HOISINGTON — In rural Kansas, a strong hospital is vital to a community and when a need arises, friends and neighbors pull together to make it work. When the need became apparent, the Hoisington community of 2,700 people, pulled together to expand a vital facility.
Through community contributions, Clara Barton Hospital and Foundation in Hoisington has raised $1 million in about a year to expand the non-profit hospitals’ laundry and physical therapy services, adding 5,577 sq. feet. Construction began last spring and is nearly completed, allowing people to stay closer to home for treatment in their own community.
Staff began moving in last Friday. The hospital will hold an open house and ribbon cutting on Nov. 20.
What was once described as a great choreographed dance for staff and patients will now become more relaxed with curtained rooms for privacy, an open floor area for equipment, a kitchen and bath for occupational therapy, private intake rooms, and offices.
“It means so much to provide improved access, improved opportunity for enhanced services, improved number of services and do it in a brand new location that has more suitable and adequate floor space,” said Curt Colson, CEO and president of Clara Barton Hospital.
The old physical therapy department only had 1,250 square feet.
The vision for this expansion began in 2012 when the hospital board of directors began making strategic plans, according to a project brochure. Because of trends in healthcare, including aging of the population, they realized that additional physical therapy space was needed.
After gathering extensive information, and in only about two years, the vision has been achieved.
The expansion also means a lot to staff. “We’re very excited for our staff and patients,” said Mark Blackwell, physical therapy department director. “We’re happy for the community and the community support for it. It will allow for increased services, privacy and confidentiality, and help recruit new staff and allow for increased volume.”

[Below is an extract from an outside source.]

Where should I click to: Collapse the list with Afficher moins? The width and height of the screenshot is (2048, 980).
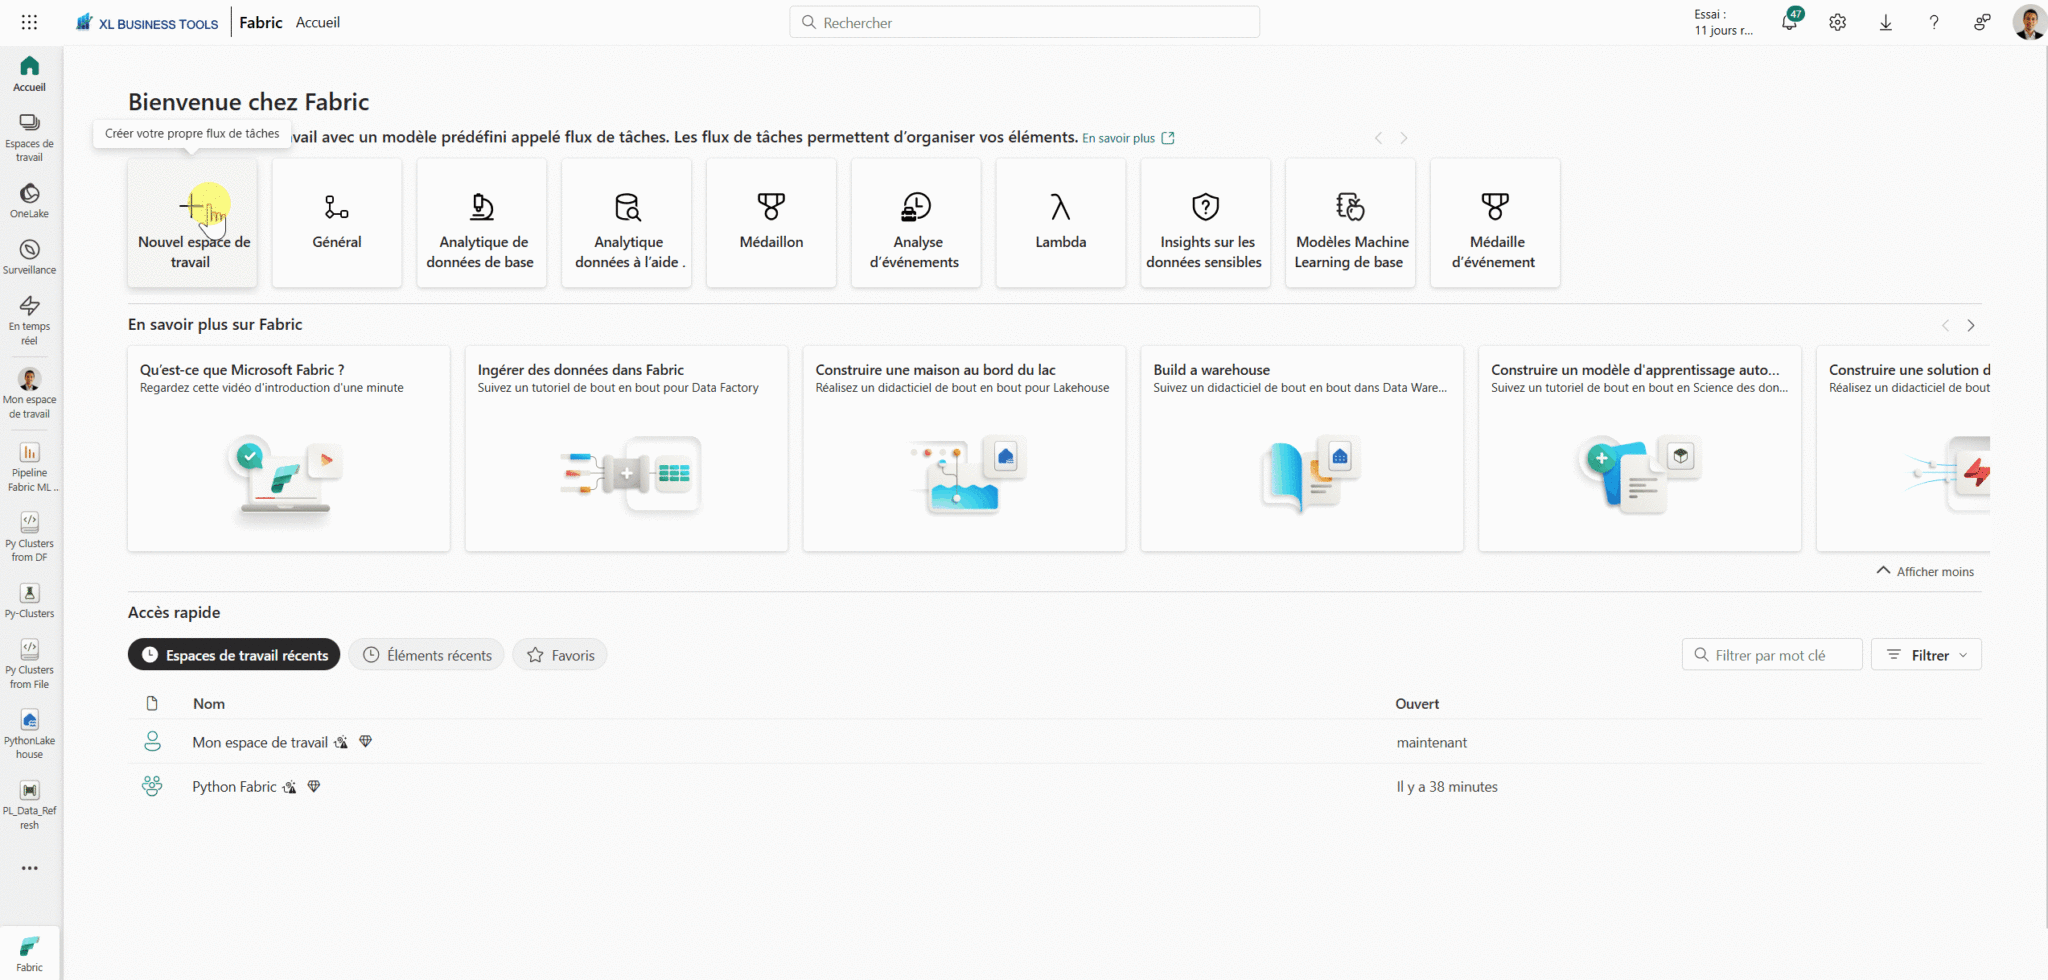coord(1923,570)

The new physical therapy department has a separate entrance at the back of the hospital for patients as well as additional parking.
New employees will be hired. The laundry needs two to three employees and therapy services added two more full-time jobs.
The new laundry service is expected to save the hospital $250,000 per year that will now be used to fund other services, said Colson. The hospital was outsourcing the 2,000 lbs. of laundry created each week.
Hospital laundry requires special treatment to avoid cross-contamination, high powered detergent and machine temperatures. The new facility has separate rooms for dirty laundry and clean laundry.
The total cost of the expansion is 1.4 million and hospital is still accepting donations to complete the full cost. Ten percent of the funds for the building was given by employees, and the remaining $400,000 still needs to be raised.